(Saved data entries)
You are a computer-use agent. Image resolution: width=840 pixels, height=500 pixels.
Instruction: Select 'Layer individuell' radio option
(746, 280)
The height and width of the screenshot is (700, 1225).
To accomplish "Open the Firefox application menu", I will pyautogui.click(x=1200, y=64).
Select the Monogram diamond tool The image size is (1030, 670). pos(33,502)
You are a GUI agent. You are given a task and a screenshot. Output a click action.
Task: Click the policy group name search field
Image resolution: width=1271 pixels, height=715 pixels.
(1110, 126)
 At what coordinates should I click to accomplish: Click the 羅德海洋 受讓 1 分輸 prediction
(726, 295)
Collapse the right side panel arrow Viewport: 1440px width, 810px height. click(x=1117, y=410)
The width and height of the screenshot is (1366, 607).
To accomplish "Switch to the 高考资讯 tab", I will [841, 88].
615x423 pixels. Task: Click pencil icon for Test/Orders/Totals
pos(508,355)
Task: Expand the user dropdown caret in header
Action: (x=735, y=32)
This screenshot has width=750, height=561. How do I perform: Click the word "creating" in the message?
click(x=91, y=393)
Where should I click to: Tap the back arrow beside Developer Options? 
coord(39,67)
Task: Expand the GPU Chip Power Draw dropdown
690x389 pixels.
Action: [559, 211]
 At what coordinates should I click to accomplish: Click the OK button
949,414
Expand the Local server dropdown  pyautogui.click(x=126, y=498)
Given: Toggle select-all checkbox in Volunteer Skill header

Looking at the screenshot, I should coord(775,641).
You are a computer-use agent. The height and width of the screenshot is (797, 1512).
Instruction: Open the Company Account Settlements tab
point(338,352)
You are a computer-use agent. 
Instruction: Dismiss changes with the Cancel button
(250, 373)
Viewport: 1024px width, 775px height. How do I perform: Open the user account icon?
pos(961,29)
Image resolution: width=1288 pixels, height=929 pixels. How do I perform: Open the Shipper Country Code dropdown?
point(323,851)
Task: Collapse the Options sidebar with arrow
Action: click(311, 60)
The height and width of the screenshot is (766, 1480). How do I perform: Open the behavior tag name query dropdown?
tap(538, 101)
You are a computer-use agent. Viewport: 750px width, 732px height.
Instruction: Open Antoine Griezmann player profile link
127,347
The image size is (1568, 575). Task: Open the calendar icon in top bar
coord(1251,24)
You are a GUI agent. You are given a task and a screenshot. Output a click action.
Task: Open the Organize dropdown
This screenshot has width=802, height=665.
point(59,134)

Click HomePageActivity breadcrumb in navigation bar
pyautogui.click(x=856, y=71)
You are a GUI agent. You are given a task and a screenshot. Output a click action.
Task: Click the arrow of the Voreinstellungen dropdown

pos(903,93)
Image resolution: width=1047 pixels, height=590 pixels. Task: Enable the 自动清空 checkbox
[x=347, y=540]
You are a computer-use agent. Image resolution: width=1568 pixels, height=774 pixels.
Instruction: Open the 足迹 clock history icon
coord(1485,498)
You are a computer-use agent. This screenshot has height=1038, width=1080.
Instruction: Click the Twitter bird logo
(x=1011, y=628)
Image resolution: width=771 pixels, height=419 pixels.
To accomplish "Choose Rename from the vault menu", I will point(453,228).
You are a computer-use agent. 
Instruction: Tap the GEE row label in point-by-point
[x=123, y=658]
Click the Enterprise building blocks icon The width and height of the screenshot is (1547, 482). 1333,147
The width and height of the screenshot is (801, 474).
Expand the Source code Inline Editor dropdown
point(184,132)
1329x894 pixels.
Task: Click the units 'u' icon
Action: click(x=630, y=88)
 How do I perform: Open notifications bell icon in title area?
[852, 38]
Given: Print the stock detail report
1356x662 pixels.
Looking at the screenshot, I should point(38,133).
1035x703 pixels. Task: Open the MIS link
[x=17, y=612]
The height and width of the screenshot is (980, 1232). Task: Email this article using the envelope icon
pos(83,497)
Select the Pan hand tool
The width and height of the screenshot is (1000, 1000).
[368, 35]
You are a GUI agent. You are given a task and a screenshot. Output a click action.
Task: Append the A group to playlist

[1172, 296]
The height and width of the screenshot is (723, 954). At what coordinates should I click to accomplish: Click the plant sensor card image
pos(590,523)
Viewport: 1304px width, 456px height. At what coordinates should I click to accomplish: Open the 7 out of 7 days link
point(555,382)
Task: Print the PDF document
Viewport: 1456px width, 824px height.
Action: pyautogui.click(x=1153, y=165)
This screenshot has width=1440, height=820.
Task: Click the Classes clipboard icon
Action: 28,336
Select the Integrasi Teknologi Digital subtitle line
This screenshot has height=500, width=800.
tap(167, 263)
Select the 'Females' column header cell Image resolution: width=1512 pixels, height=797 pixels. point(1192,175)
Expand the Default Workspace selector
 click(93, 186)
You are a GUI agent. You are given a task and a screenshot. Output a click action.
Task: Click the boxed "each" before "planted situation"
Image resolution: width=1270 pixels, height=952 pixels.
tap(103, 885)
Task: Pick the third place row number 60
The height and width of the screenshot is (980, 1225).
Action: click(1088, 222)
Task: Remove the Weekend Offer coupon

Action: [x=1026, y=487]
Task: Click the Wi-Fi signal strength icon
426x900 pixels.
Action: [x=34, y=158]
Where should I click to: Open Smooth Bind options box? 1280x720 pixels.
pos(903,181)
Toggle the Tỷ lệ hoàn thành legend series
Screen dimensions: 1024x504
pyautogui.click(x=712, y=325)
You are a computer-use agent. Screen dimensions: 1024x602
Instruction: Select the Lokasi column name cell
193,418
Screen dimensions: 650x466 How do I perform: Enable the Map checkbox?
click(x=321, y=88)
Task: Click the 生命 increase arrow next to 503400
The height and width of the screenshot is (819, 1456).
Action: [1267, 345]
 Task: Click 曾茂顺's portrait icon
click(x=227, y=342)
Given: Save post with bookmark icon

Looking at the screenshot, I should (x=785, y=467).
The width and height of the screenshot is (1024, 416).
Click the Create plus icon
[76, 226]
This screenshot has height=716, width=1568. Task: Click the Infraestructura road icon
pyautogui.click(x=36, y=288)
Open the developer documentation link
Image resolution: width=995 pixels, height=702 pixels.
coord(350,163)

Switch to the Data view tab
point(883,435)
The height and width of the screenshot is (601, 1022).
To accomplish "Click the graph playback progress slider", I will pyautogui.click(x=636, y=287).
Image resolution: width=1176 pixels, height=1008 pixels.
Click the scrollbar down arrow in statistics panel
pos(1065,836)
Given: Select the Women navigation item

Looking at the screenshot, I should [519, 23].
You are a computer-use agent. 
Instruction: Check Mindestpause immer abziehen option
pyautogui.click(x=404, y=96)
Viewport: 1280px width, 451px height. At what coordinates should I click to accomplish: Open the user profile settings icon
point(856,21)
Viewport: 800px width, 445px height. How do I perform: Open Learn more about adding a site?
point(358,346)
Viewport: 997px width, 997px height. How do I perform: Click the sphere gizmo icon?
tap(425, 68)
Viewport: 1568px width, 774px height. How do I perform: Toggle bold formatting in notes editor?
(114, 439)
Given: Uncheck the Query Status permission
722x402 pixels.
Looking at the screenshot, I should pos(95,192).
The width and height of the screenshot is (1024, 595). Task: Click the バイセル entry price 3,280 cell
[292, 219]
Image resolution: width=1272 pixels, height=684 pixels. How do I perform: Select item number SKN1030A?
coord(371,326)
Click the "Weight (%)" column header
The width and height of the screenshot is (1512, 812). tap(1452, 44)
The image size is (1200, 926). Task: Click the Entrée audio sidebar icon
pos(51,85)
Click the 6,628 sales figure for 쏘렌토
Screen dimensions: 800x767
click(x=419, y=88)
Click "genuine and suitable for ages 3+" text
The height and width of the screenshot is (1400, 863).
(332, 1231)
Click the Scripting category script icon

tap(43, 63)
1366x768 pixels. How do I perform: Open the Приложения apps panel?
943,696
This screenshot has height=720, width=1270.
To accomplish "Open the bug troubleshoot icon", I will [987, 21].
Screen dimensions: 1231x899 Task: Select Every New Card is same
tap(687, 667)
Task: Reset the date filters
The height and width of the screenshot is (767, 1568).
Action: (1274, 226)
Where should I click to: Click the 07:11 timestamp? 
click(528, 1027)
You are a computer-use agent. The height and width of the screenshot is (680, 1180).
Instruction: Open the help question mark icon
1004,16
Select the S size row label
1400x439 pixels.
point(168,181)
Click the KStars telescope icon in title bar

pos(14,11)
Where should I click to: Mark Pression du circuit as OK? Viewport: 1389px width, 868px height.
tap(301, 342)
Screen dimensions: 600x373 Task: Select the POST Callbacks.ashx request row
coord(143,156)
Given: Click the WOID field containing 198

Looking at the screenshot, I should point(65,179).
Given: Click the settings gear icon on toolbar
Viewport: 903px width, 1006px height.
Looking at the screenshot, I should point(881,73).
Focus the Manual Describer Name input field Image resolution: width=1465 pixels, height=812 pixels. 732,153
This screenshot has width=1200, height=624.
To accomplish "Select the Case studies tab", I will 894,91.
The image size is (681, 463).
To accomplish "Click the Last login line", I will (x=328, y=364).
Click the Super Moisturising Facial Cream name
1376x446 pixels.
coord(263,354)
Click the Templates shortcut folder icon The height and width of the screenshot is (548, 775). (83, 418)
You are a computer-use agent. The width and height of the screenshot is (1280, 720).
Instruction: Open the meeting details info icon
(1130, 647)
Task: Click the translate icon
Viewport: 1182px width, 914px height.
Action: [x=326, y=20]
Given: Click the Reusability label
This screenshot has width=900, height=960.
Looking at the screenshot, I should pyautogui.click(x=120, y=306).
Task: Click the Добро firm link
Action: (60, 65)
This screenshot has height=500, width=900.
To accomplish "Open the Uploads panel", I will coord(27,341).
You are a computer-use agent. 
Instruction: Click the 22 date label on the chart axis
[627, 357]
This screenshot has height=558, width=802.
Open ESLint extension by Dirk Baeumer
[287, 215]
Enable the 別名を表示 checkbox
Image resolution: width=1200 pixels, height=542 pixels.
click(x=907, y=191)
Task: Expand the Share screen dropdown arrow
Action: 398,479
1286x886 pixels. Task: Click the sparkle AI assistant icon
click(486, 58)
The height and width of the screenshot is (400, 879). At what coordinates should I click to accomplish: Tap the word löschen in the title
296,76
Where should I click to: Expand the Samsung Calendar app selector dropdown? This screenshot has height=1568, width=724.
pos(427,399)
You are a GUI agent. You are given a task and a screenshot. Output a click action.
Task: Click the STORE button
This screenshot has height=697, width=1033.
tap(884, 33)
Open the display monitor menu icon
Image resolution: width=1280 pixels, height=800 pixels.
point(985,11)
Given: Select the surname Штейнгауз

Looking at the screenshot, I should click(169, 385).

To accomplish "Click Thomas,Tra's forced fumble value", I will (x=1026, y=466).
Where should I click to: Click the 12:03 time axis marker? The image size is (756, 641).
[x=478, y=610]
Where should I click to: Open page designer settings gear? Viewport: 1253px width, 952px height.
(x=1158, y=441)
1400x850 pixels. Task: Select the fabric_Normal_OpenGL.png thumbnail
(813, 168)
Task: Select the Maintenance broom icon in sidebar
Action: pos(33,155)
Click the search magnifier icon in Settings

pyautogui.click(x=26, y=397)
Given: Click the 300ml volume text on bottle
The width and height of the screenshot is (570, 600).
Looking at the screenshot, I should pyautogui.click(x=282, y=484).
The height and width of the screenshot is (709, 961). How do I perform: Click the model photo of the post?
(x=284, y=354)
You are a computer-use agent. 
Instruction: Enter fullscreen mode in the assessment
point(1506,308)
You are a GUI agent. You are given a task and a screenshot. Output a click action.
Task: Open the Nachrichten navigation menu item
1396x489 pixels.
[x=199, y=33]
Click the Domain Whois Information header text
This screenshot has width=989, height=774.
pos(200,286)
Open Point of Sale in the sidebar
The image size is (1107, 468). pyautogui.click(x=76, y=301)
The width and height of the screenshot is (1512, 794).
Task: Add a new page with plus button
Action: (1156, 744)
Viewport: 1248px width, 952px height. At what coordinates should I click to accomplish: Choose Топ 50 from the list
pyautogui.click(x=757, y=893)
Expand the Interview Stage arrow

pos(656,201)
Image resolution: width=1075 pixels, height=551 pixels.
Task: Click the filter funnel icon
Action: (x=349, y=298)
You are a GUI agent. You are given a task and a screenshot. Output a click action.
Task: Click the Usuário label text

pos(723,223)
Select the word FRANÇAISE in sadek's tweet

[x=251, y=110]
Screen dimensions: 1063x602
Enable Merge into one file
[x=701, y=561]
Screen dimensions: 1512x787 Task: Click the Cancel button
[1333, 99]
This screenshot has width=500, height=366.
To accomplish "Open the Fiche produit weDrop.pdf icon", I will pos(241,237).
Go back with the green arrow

→ About this exercise
For every line above with the word "Print" in it, make a copy.

→ Reply
Given: Print the stock detail report
Task: Print the PDF document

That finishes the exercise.